Working data ->
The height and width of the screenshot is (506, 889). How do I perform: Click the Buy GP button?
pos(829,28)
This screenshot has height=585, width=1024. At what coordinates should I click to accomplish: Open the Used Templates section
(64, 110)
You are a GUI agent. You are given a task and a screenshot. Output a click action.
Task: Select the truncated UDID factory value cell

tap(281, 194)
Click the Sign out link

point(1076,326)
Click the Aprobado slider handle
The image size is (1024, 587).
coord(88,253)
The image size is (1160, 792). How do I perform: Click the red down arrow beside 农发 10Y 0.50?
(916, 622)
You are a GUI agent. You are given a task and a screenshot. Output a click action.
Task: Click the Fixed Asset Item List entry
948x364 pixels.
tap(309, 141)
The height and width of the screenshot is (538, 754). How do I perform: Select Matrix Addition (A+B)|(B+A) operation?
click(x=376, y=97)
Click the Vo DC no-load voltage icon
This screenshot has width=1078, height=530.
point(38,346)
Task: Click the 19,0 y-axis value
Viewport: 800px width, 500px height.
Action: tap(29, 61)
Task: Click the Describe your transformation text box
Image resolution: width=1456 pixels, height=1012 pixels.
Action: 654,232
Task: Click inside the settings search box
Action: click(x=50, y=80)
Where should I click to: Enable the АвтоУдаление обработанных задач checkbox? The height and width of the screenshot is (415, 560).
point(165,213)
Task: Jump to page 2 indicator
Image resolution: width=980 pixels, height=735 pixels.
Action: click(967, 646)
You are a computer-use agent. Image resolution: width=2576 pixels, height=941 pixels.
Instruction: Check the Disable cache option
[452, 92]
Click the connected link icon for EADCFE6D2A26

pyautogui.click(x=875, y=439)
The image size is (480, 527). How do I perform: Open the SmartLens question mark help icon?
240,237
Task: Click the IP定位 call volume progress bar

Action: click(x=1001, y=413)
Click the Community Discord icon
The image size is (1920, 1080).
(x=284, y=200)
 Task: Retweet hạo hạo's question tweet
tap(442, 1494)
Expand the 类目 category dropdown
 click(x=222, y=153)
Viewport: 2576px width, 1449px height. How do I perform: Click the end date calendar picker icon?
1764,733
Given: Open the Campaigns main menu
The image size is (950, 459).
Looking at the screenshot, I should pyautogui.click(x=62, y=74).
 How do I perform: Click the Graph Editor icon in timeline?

Required action -> Every record above is to be transcribed exactly.

Task result ->
The height and width of the screenshot is (506, 889). How do I perform: Click the Buy GP button?
pos(829,28)
This screenshot has height=585, width=1024. At what coordinates should I click to accomplish: Open the Used Templates section
(64, 110)
You are a GUI agent. You are given a task and a screenshot. Output a click action.
Task: Select the truncated UDID factory value cell

tap(281, 194)
Click the Sign out link

point(1076,326)
Click the Aprobado slider handle
The image size is (1024, 587).
coord(88,253)
The image size is (1160, 792). How do I perform: Click the red down arrow beside 农发 10Y 0.50?
(916, 622)
You are a GUI agent. You are given a task and a screenshot. Output a click action.
Task: Click the Fixed Asset Item List entry
948x364 pixels.
tap(309, 141)
The height and width of the screenshot is (538, 754). How do I perform: Select Matrix Addition (A+B)|(B+A) operation?
click(x=376, y=97)
Click the Vo DC no-load voltage icon
This screenshot has width=1078, height=530.
point(38,346)
Task: Click the 19,0 y-axis value
Viewport: 800px width, 500px height.
Action: tap(29, 61)
Task: Click the Describe your transformation text box
Image resolution: width=1456 pixels, height=1012 pixels.
Action: 654,232
Task: Click inside the settings search box
Action: click(x=50, y=80)
Where should I click to: Enable the АвтоУдаление обработанных задач checkbox? The height and width of the screenshot is (415, 560).
point(165,213)
Task: Jump to page 2 indicator
Image resolution: width=980 pixels, height=735 pixels.
Action: click(967, 646)
You are a computer-use agent. Image resolution: width=2576 pixels, height=941 pixels.
Instruction: Check the Disable cache option
[452, 92]
Click the connected link icon for EADCFE6D2A26

pyautogui.click(x=875, y=439)
The image size is (480, 527). How do I perform: Open the SmartLens question mark help icon?
240,237
Task: Click the IP定位 call volume progress bar

Action: click(x=1001, y=413)
Click the Community Discord icon
The image size is (1920, 1080).
(x=284, y=200)
 Task: Retweet hạo hạo's question tweet
tap(442, 1494)
Expand the 类目 category dropdown
 click(x=222, y=153)
Viewport: 2576px width, 1449px height. How do I perform: Click the end date calendar picker icon?
1764,733
Given: Open the Campaigns main menu
The image size is (950, 459).
Looking at the screenshot, I should pyautogui.click(x=62, y=74).
 How do I perform: Click the Graph Editor icon in timeline?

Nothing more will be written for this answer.